### Problem details
Rewrite the rows below, changing every occurrence of "You are a computer-use agent" to "You are a desktop automation agent" and leaving everything else as it is.

### Records provided
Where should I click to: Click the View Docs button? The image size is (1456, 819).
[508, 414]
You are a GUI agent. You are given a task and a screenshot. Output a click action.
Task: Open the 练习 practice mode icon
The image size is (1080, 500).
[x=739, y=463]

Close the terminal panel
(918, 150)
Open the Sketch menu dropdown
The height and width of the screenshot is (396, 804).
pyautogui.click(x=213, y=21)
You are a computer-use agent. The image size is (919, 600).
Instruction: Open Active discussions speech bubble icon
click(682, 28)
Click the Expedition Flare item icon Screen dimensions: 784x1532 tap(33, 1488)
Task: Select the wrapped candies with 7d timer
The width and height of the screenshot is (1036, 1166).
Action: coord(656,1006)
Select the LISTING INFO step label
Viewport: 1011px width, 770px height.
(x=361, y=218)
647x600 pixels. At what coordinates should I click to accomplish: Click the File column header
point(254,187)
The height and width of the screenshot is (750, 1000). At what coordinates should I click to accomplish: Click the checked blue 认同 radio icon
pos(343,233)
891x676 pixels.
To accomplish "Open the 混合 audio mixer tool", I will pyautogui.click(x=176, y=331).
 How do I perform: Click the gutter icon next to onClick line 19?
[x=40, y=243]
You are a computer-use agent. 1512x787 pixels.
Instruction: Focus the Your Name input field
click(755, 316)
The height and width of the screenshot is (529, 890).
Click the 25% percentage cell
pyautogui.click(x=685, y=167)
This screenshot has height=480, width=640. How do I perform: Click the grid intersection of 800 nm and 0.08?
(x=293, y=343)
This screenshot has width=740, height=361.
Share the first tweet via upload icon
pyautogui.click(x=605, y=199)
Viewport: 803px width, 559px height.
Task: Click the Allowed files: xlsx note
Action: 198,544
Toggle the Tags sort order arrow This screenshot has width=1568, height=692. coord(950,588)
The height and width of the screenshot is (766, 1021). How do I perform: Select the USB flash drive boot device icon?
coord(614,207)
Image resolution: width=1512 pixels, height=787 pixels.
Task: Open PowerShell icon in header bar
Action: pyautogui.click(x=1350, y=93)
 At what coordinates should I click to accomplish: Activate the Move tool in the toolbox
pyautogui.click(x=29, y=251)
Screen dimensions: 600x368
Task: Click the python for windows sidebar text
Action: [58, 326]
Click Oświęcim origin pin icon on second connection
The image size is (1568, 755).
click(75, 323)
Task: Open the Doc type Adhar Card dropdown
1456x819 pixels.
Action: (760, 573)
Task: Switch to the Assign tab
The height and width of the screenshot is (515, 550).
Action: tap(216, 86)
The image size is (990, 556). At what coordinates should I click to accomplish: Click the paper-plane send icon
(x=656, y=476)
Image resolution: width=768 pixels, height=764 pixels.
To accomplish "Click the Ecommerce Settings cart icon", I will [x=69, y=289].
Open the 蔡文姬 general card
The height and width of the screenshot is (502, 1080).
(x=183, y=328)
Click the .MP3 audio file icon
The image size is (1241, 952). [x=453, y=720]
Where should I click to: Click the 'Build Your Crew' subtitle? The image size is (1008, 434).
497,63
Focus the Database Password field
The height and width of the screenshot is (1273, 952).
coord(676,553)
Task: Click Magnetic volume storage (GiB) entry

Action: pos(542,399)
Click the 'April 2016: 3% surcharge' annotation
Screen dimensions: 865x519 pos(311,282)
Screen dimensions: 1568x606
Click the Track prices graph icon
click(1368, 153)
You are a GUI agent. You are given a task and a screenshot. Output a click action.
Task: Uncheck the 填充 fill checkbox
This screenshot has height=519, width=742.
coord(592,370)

### Reply to the task
Where should I click to: Click the View Docs button? The image size is (1456, 819).
[508, 414]
You are a GUI agent. You are given a task and a screenshot. Output a click action.
Task: Open the 练习 practice mode icon
The image size is (1080, 500).
[x=739, y=463]

Close the terminal panel
(918, 150)
Open the Sketch menu dropdown
The height and width of the screenshot is (396, 804).
pyautogui.click(x=213, y=21)
You are a desktop automation agent. The image size is (919, 600).
Instruction: Open Active discussions speech bubble icon
click(682, 28)
Click the Expedition Flare item icon Screen dimensions: 784x1532 tap(33, 1488)
Task: Select the wrapped candies with 7d timer
The width and height of the screenshot is (1036, 1166).
Action: coord(656,1006)
Select the LISTING INFO step label
Viewport: 1011px width, 770px height.
(x=361, y=218)
647x600 pixels. At what coordinates should I click to accomplish: Click the File column header
point(254,187)
The height and width of the screenshot is (750, 1000). At what coordinates should I click to accomplish: Click the checked blue 认同 radio icon
pos(343,233)
891x676 pixels.
To accomplish "Open the 混合 audio mixer tool", I will pyautogui.click(x=176, y=331).
 How do I perform: Click the gutter icon next to onClick line 19?
[x=40, y=243]
You are a desktop automation agent. 1512x787 pixels.
Instruction: Focus the Your Name input field
click(755, 316)
The height and width of the screenshot is (529, 890).
Click the 25% percentage cell
pyautogui.click(x=685, y=167)
This screenshot has height=480, width=640. How do I perform: Click the grid intersection of 800 nm and 0.08?
(x=293, y=343)
This screenshot has width=740, height=361.
Share the first tweet via upload icon
pyautogui.click(x=605, y=199)
Viewport: 803px width, 559px height.
Task: Click the Allowed files: xlsx note
Action: 198,544
Toggle the Tags sort order arrow This screenshot has width=1568, height=692. coord(950,588)
The height and width of the screenshot is (766, 1021). How do I perform: Select the USB flash drive boot device icon?
coord(614,207)
Image resolution: width=1512 pixels, height=787 pixels.
Task: Open PowerShell icon in header bar
Action: pyautogui.click(x=1350, y=93)
 At what coordinates should I click to accomplish: Activate the Move tool in the toolbox
pyautogui.click(x=29, y=251)
Screen dimensions: 600x368
Task: Click the python for windows sidebar text
Action: [58, 326]
Click Oświęcim origin pin icon on second connection
The image size is (1568, 755).
click(75, 323)
Task: Open the Doc type Adhar Card dropdown
1456x819 pixels.
Action: (760, 573)
Task: Switch to the Assign tab
The height and width of the screenshot is (515, 550).
Action: tap(216, 86)
The image size is (990, 556). At what coordinates should I click to accomplish: Click the paper-plane send icon
(x=656, y=476)
Image resolution: width=768 pixels, height=764 pixels.
To accomplish "Click the Ecommerce Settings cart icon", I will [x=69, y=289].
Open the 蔡文姬 general card
The height and width of the screenshot is (502, 1080).
(x=183, y=328)
Click the .MP3 audio file icon
The image size is (1241, 952). [x=453, y=720]
Where should I click to: Click the 'Build Your Crew' subtitle? The image size is (1008, 434).
497,63
Focus the Database Password field
The height and width of the screenshot is (1273, 952).
coord(676,553)
Task: Click Magnetic volume storage (GiB) entry

Action: pos(542,399)
Click the 'April 2016: 3% surcharge' annotation
Screen dimensions: 865x519 pos(311,282)
Screen dimensions: 1568x606
Click the Track prices graph icon
click(1368, 153)
You are a GUI agent. You are given a task and a screenshot. Output a click action.
Task: Uncheck the 填充 fill checkbox
This screenshot has height=519, width=742.
coord(592,370)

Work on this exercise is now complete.